This month a paper that investigates the power of sequence similarity searches by BLAST to classify genes into different age classes (phylostratigraphy), Phylostratigraphic bias creates spurious patterns of genome evolution (Moyers and Zhang, Uni Michigan) states that the method substantially underestimates gene age for a considerable fraction of genes and creates spurious and unpredictable patterns. Ummh.. how does this affect previous studies?
I am not new at this. The study here is very similar to one we conducted in 2007, On homology searches by protein Blast and the characterization of the age of genes. We found that the lack of sensitivity of BLAST only affected a small percentage of proteins (4.7%) and that it did not invalidate the previously reported finding that recently emerged genes evolve more rapidly than older ones (Alba and Castresana, 2005).

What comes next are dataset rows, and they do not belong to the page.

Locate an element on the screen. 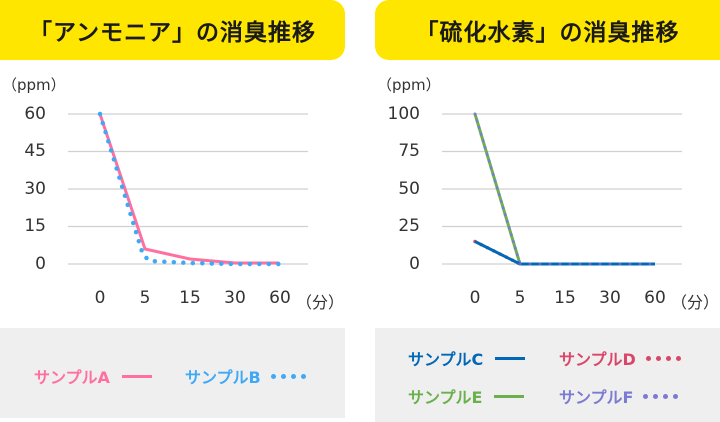 The image size is (720, 422). legend-label: サンプルD is located at coordinates (598, 360).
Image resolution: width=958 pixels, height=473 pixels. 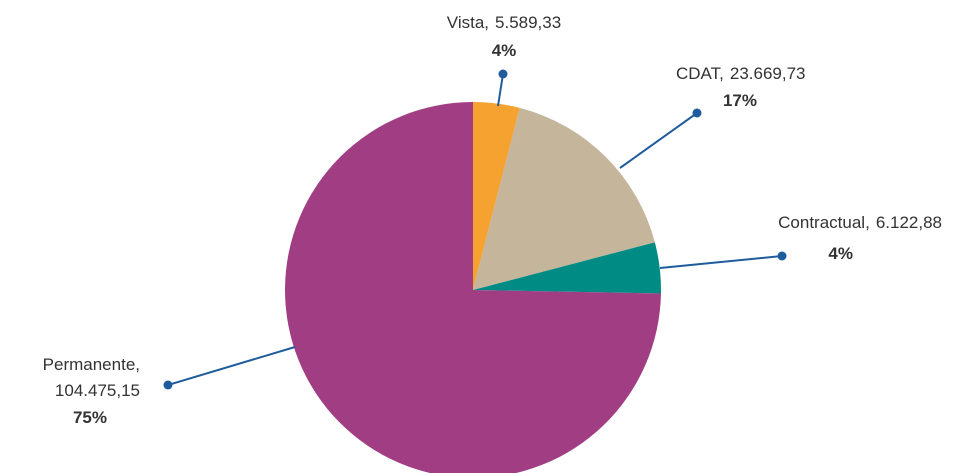 What do you see at coordinates (528, 22) in the screenshot?
I see `value-label: 5.589,33` at bounding box center [528, 22].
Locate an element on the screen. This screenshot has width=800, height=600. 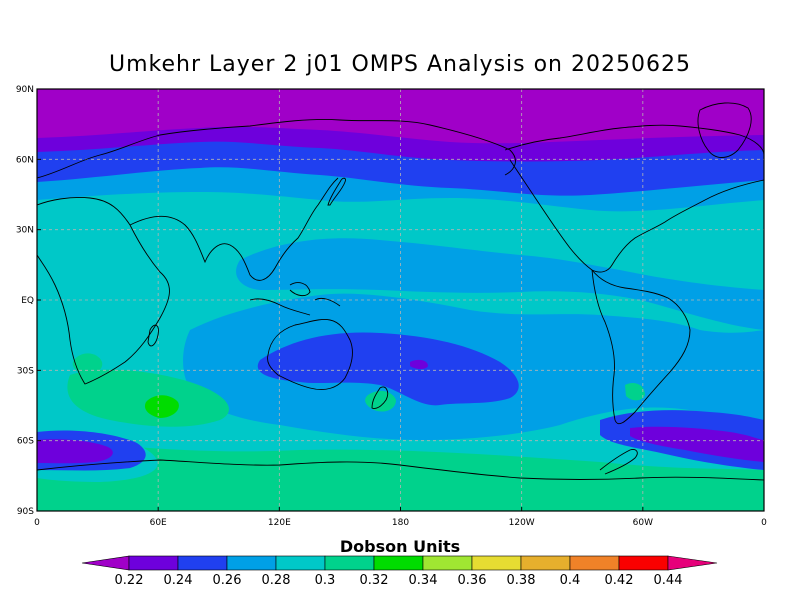
coast-japan is located at coordinates (336, 192).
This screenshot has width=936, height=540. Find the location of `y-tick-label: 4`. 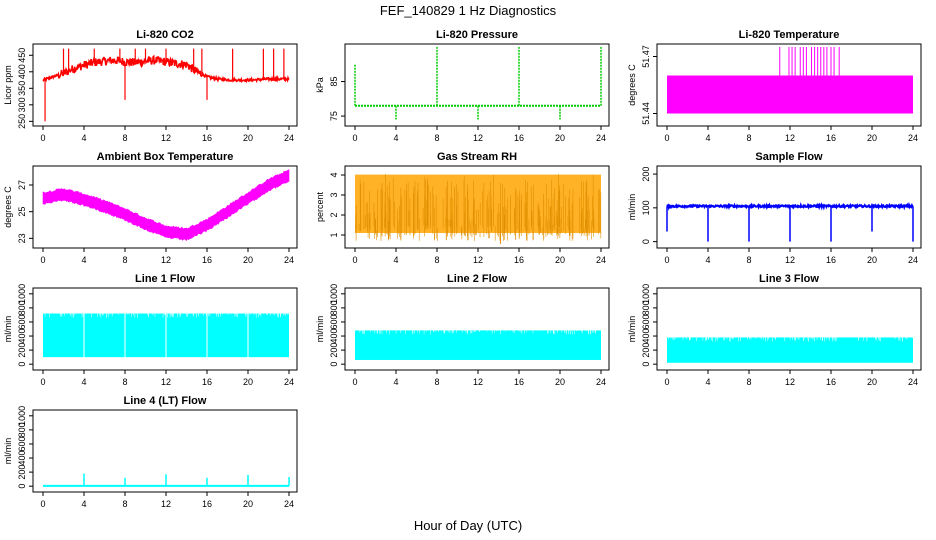

y-tick-label: 4 is located at coordinates (334, 174).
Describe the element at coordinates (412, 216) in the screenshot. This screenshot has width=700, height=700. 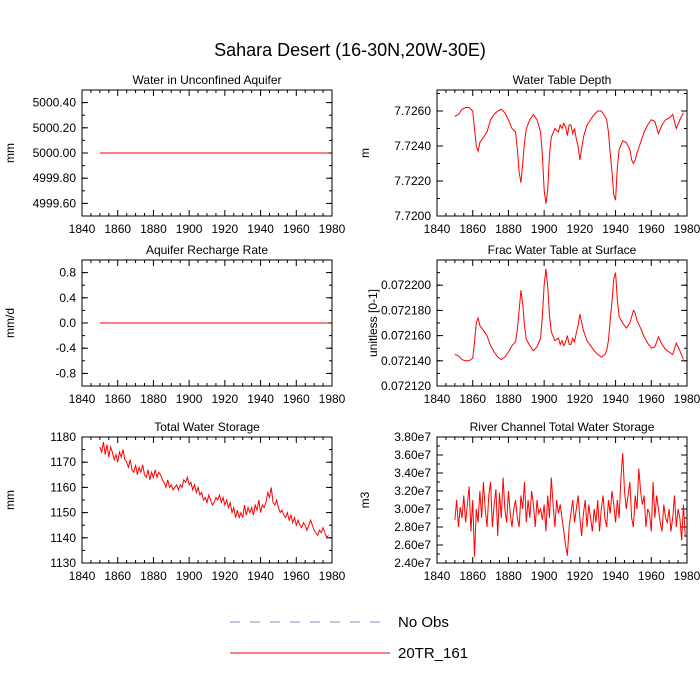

So? Are the results of this study different from those back then? Well, not much really. The authors of the present paper find that in 13.85% of the cases a homolog of the protein (Drosophila) was not detected in the most distant taxa (Bacteria). As in our study we did not consider Bacteria but Eukaryota (Fungi, Plants) as the most distant taxa, the equivalent figure here is about 9% (from Figure 5). The underestimation of the age mainly affects distant comparisons (>500 Mya). And again, the patterns obtained with the simulated data do not recapitulate the observations with real data.
After this publication it is even clearer that the large number of recently originated genes that are being detected in many species cannot be explained by problems of BLAST but it is a genuine pattern. Which is the role of these genes in the generation of intra-specific variability and the evolution of new biological traits? Back to work.